= Page =

#####

Let's say that we have the following JSON object:
{"key_to_array":[{"key1":"value1","key2":{"var123":{"xyz":"I_need_version_1"}}},{"key1":"value1","key2":{"htg":{"uy1":"I_need_version_2"}}}]}}
inserted into a table:
drop table if exists modeling.modeling.pl_nested_json_array;
select '{"key_to_array":[{"key1":"value1","key2":{"var123":{"xyz":"I_need_version_1"}}},{"key1":"value1","key2":{"htg":{"uy1":"I_need_version_2"}}}]}' as json_data
into modeling.modeling.pl_nested_json_array
from modeling.modeling.some_other_table
limit 1;
In order to get to the I_need_version_*
I must travel semi-constant way. 'Semi' means that some elements are varying (keys: var123
, xyz
, htg
, uy1
). There is a finite number of their combinations so I can handle them by writing different ways in my code such as:
json_array_elements(cast(json_data as json) -> 'key_to_array') -> 'key2' -> 'var123' ->> 'xyz' as col1
The problem is that my current approach:
/* many columns version - unwanted */
select
json_array_elements(cast(json_data as json) -> 'key_to_array') ->> 'key1' as key1,
json_array_elements(cast(json_data as json) -> 'key_to_array') -> 'key2' -> 'var123' ->> 'xyz' as col1,
json_array_elements(cast(json_data as json) -> 'key_to_array') -> 'key2' -> 'htg' ->> 'uy1' as col2
from modeling.modeling.pl_nested_json_array;
produces as many columns as there are ways to get to I_need_version_*
. Since for each JSON_data
only one way is valid (produces I_need_version_*
) the rest of the columns col*
are NULL, I decided to use COALESCE()

#####

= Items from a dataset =
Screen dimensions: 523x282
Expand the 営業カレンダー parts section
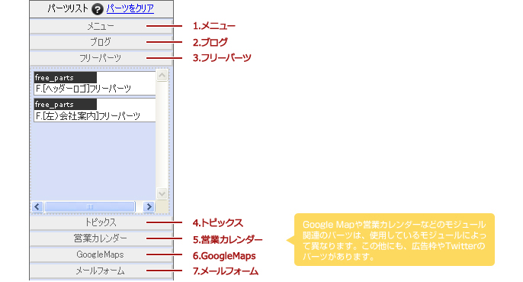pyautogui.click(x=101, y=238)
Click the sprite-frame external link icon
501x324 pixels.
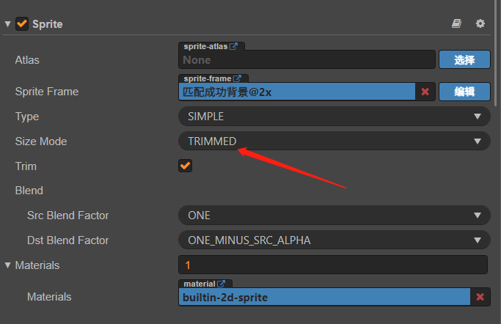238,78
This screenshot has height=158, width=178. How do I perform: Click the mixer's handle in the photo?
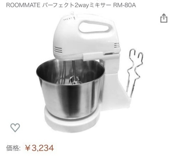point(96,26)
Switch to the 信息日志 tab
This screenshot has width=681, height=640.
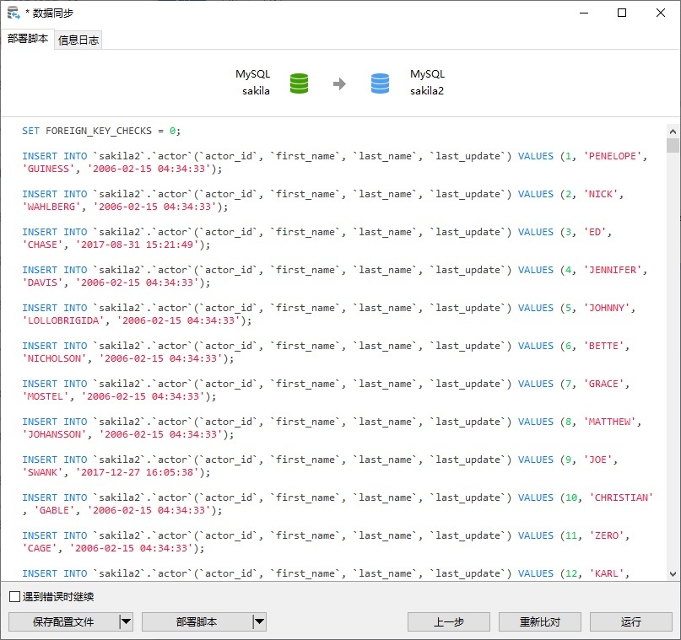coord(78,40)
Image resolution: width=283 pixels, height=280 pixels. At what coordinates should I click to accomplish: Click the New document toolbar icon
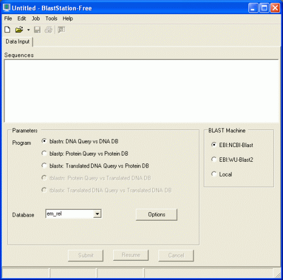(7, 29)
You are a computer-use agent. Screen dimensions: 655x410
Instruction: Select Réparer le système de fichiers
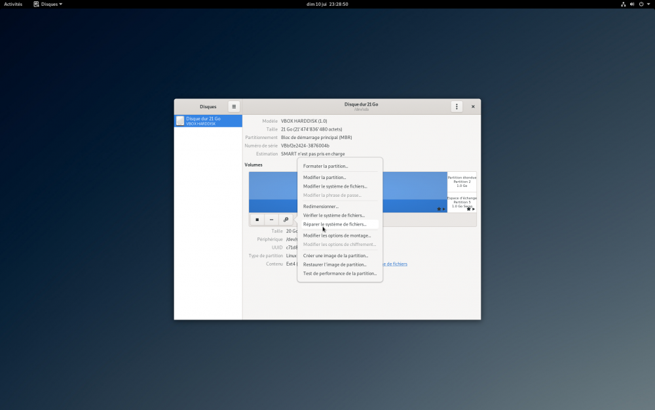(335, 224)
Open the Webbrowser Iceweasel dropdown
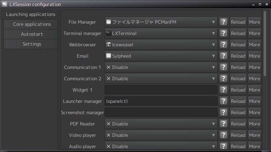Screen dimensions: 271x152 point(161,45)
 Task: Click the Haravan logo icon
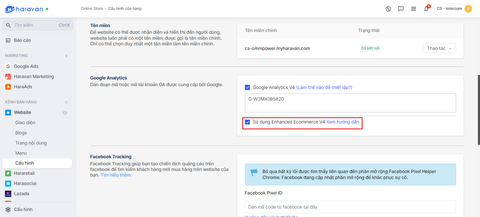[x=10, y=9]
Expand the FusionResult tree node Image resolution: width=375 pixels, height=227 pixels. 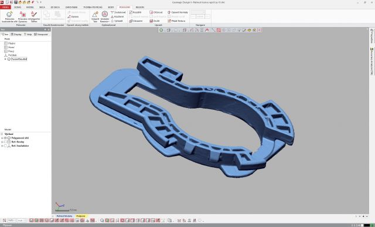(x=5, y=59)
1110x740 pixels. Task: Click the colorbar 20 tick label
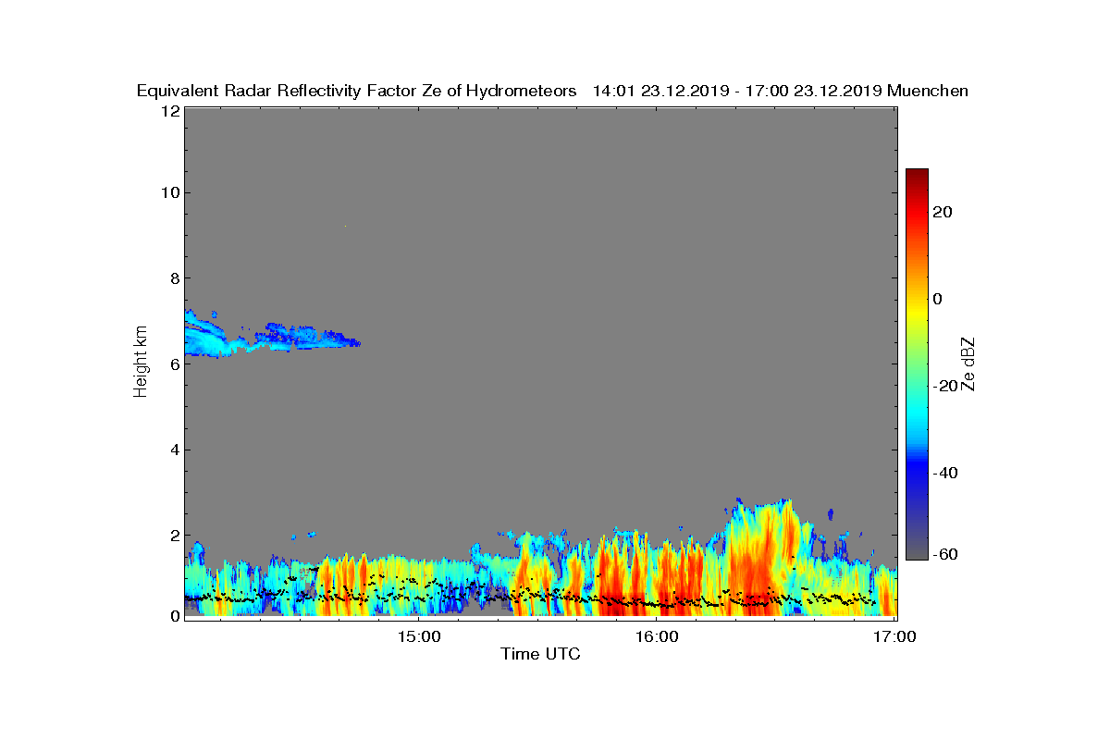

#####

= List of tasks =
a) According to the JSON post, which keys vary along the path to the I_need_version_* values?
b) Continue the JSON post from the point where it stops.

= Answers for the tasks =
a) var123, xyz, htg and uy1.

b)
in order to get one column col
with the non-NULL value:
select
json_array_elements(cast(json_data as json) -> 'key_to_array') ->> 'key1' as key1,
coalesce(
json_array_elements(cast(json_data as json) -> 'key_to_array') -> 'key2' -> 'var123' ->> 'xyz',
json_array_elements(cast(json_data as json) -> 'key_to_array') -> 'key2' -> 'htg' ->> 'uy1') as col
from modeling.modeling.pl_nested_json_array;
Upon executing this query I get ERROR: set-returning functions are not allowed in COALESCE
.
The output I'm currently getting:
key1 col1 col2
value1 I_need_version_1 [NULL]
value1 [NULL] I_need_version_2
What I'd like to get:
key1 col
value1 I_need_version_1
value1 I_need_version_2
What about just fully expanding the json and picking out the elements that you need? I'm not sure how many rows we're talking about, so performance could be an issue, but at least you wouldn't need to worry about the different paths.
WITH data as (
SELECT '{"key_to_array":[{"key1":"value1","key2":{"var123":{"xyz":"I_need_version_1"}}},{"key1":"value1","key2":{"htg":{"uy1":"I_need_version_2"}}}]}'::jsonb as data
)
SELECT key1, k3_val
FROM data
CROSS JOIN jsonb_array_elements(data.data -> 'key_to_array') arr(elem)
CROSS JOIN jsonb_to_record(elem) as x(key1 text, key2 jsonb)
CROSS JOIN jsonb_each(key2) as k2(k2_key, k2_val)
CROSS JOIN jsonb_each_text(k2_val) as k3(k3_key, k3_val)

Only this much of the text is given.